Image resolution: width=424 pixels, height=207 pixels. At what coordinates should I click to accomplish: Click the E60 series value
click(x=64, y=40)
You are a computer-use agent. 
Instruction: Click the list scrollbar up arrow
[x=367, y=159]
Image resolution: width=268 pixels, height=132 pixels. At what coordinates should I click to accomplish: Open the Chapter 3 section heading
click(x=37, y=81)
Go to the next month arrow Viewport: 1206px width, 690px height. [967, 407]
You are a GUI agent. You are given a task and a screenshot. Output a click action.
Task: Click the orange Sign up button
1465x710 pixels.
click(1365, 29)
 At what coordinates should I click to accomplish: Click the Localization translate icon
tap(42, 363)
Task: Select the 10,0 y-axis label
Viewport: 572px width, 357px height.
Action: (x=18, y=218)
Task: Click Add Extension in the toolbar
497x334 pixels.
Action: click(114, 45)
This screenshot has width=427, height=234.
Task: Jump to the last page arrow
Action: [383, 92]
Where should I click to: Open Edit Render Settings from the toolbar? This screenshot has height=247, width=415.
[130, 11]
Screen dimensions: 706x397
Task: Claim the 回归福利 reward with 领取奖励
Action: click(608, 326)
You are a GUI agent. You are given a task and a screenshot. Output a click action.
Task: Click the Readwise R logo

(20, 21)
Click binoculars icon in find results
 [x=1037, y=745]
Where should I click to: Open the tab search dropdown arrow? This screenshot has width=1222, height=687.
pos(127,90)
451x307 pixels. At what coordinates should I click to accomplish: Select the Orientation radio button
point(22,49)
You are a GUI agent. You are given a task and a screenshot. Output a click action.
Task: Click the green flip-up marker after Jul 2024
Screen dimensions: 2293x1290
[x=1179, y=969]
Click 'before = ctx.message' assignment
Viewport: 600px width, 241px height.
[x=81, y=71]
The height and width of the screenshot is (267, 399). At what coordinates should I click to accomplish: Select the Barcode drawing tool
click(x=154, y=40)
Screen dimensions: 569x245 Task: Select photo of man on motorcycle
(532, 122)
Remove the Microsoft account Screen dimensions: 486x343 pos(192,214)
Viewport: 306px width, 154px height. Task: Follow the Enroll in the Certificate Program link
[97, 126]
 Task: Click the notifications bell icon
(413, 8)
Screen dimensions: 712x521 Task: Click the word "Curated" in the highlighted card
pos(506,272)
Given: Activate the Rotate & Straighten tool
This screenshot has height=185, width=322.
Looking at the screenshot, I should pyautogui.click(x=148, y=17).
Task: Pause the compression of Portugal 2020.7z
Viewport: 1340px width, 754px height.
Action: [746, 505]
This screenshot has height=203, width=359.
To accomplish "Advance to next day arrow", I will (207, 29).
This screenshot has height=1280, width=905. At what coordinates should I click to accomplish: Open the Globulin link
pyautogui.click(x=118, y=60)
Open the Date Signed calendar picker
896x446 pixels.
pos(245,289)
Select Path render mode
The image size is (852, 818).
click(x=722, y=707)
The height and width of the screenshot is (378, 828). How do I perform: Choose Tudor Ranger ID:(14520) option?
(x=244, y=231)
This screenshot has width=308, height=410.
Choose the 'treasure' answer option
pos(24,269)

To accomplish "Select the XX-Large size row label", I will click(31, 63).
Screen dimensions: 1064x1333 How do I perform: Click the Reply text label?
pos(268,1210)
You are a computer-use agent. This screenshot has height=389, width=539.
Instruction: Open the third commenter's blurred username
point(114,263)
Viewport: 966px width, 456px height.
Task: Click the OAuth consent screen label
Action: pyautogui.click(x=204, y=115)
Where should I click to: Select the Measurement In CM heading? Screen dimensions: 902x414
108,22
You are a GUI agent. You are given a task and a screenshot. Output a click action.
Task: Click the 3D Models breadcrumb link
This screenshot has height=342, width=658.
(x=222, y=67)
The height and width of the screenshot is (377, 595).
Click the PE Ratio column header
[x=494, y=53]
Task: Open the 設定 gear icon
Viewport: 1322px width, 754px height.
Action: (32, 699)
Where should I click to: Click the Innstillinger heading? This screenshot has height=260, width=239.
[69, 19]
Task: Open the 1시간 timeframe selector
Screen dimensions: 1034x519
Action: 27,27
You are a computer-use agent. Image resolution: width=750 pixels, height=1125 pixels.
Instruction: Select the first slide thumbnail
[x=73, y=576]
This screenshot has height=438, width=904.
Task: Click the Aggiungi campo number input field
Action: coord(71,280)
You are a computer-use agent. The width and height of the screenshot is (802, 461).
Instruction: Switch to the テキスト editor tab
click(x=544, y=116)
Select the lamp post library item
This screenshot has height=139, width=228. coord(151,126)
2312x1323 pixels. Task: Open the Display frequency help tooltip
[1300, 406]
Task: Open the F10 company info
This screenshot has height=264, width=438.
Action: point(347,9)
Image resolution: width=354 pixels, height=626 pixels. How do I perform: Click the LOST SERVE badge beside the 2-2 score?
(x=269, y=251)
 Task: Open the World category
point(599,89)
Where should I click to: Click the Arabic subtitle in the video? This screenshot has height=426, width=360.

****************

Rewrite all of the lines above, replacing "GUI agent" with "interface agent" and leaving everything else unchanged.

Image resolution: width=424 pixels, height=207 pixels. At what coordinates should I click to accomplish: Click the E60 series value
click(x=64, y=40)
You are a computer-use agent. 
Instruction: Click the list scrollbar up arrow
[x=367, y=159]
Image resolution: width=268 pixels, height=132 pixels. At what coordinates should I click to accomplish: Open the Chapter 3 section heading
click(x=37, y=81)
Go to the next month arrow Viewport: 1206px width, 690px height. [967, 407]
You are a interface agent. You are given a task and a screenshot. Output a click action.
Task: Click the orange Sign up button
1465x710 pixels.
click(1365, 29)
 At what coordinates should I click to accomplish: Click the Localization translate icon
tap(42, 363)
Task: Select the 10,0 y-axis label
Viewport: 572px width, 357px height.
Action: (x=18, y=218)
Task: Click Add Extension in the toolbar
497x334 pixels.
Action: click(114, 45)
This screenshot has width=427, height=234.
Task: Jump to the last page arrow
Action: [383, 92]
Where should I click to: Open Edit Render Settings from the toolbar? This screenshot has height=247, width=415.
[130, 11]
Screen dimensions: 706x397
Task: Claim the 回归福利 reward with 领取奖励
Action: click(608, 326)
You are a interface agent. You are given a task and a screenshot. Output a click action.
Task: Click the Readwise R logo

(20, 21)
Click binoculars icon in find results
 [x=1037, y=745]
Where should I click to: Open the tab search dropdown arrow? This screenshot has width=1222, height=687.
pos(127,90)
451x307 pixels. At what coordinates should I click to accomplish: Select the Orientation radio button
point(22,49)
You are a interface agent. You are given a task and a screenshot. Output a click action.
Task: Click the green flip-up marker after Jul 2024
Screen dimensions: 2293x1290
[x=1179, y=969]
Click 'before = ctx.message' assignment
Viewport: 600px width, 241px height.
[x=81, y=71]
The height and width of the screenshot is (267, 399). At what coordinates should I click to accomplish: Select the Barcode drawing tool
click(x=154, y=40)
Screen dimensions: 569x245 Task: Select photo of man on motorcycle
(532, 122)
Remove the Microsoft account Screen dimensions: 486x343 pos(192,214)
Viewport: 306px width, 154px height. Task: Follow the Enroll in the Certificate Program link
[97, 126]
 Task: Click the notifications bell icon
(413, 8)
Screen dimensions: 712x521 Task: Click the word "Curated" in the highlighted card
pos(506,272)
Given: Activate the Rotate & Straighten tool
This screenshot has height=185, width=322.
Looking at the screenshot, I should pyautogui.click(x=148, y=17).
Task: Pause the compression of Portugal 2020.7z
Viewport: 1340px width, 754px height.
Action: [746, 505]
This screenshot has height=203, width=359.
To accomplish "Advance to next day arrow", I will (207, 29).
This screenshot has height=1280, width=905. At what coordinates should I click to accomplish: Open the Globulin link
pyautogui.click(x=118, y=60)
Open the Date Signed calendar picker
896x446 pixels.
pos(245,289)
Select Path render mode
The image size is (852, 818).
click(x=722, y=707)
The height and width of the screenshot is (378, 828). How do I perform: Choose Tudor Ranger ID:(14520) option?
(x=244, y=231)
This screenshot has width=308, height=410.
Choose the 'treasure' answer option
pos(24,269)

To accomplish "Select the XX-Large size row label", I will click(31, 63).
Screen dimensions: 1064x1333 How do I perform: Click the Reply text label?
pos(268,1210)
You are a computer-use agent. This screenshot has height=389, width=539.
Instruction: Open the third commenter's blurred username
point(114,263)
Viewport: 966px width, 456px height.
Task: Click the OAuth consent screen label
Action: pyautogui.click(x=204, y=115)
Where should I click to: Select the Measurement In CM heading? Screen dimensions: 902x414
108,22
You are a interface agent. You are given a task and a screenshot. Output a click action.
Task: Click the 3D Models breadcrumb link
This screenshot has height=342, width=658.
(x=222, y=67)
The height and width of the screenshot is (377, 595).
Click the PE Ratio column header
[x=494, y=53]
Task: Open the 設定 gear icon
Viewport: 1322px width, 754px height.
Action: (32, 699)
Where should I click to: Click the Innstillinger heading? This screenshot has height=260, width=239.
[69, 19]
Task: Open the 1시간 timeframe selector
Screen dimensions: 1034x519
Action: 27,27
You are a computer-use agent. Image resolution: width=750 pixels, height=1125 pixels.
Instruction: Select the first slide thumbnail
[x=73, y=576]
This screenshot has height=438, width=904.
Task: Click the Aggiungi campo number input field
Action: coord(71,280)
You are a computer-use agent. The width and height of the screenshot is (802, 461).
Instruction: Switch to the テキスト editor tab
click(x=544, y=116)
Select the lamp post library item
This screenshot has height=139, width=228. coord(151,126)
2312x1323 pixels. Task: Open the Display frequency help tooltip
[1300, 406]
Task: Open the F10 company info
This screenshot has height=264, width=438.
Action: point(347,9)
Image resolution: width=354 pixels, height=626 pixels. How do I perform: Click the LOST SERVE badge beside the 2-2 score?
(x=269, y=251)
 Task: Open the World category
point(599,89)
Where should I click to: Click the Arabic subtitle in the video? This screenshot has height=426, width=360.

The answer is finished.